Embodiment 1. A composition, comprising: (a) a liposome coated with a polysaccharide, wherein the polysaccharide is biodegradable and biocompatible; and (b) an antibiotic encapsulated in the polysaccharide-coated liposome, wherein the polysaccharide is degradable by a lysozyme and/or forms a conjugate with the lysozyme.

Embodiment 2. The composition of Embodiment 1, wherein the polysaccharide comprises a deacetylated unit linked to an acetylated unit.

Embodiment 3. The composition of Embodiment 1 or Embodiment 2, wherein the polysaccharide comprises a D-glucosamine unit linked to an N-acetyl-D-glucosamine unit.

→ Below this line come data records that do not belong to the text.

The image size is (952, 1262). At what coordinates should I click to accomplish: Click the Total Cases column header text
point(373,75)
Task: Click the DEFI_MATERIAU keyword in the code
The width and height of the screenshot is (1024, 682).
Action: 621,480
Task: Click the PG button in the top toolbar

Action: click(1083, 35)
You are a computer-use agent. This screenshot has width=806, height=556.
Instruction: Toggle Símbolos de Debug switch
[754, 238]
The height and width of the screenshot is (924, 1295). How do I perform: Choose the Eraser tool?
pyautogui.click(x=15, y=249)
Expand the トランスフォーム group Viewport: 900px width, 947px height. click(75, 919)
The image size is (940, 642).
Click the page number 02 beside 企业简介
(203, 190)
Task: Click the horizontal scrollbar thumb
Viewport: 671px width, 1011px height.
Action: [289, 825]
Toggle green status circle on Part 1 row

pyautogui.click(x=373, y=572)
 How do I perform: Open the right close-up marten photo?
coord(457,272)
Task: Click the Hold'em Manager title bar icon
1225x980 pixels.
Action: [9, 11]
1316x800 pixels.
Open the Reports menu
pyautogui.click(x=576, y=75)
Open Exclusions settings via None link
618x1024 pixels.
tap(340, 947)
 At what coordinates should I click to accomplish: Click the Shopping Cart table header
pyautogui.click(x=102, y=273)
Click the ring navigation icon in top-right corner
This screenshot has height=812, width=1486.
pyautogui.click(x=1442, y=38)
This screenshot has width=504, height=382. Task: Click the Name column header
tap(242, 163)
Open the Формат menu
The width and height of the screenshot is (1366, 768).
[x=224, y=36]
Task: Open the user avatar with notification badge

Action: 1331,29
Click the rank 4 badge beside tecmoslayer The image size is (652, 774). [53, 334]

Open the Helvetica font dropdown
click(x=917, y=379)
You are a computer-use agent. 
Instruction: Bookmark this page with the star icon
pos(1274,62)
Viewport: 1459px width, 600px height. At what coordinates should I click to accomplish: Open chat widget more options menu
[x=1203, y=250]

Embodiment 4. The composition of any one of Embodiments 1-3, wherein the polysaccharide comprises a chitosan.

Embodiment 5. The composition of any one of Embodiments 1-4, wherein the polysaccharide has a degree of deacetylation (DD) between about 50% and about 95%.

Embodiment 6. The composition of any one of Embodiments 1-5, wherein the polysaccharide is a chitosan having a degree of deacetylation (DD) of about 50%, about 55%, about 60%, about 65%, about 70%, about 75%, about 80%, about 85%, about 90%, and about 95%.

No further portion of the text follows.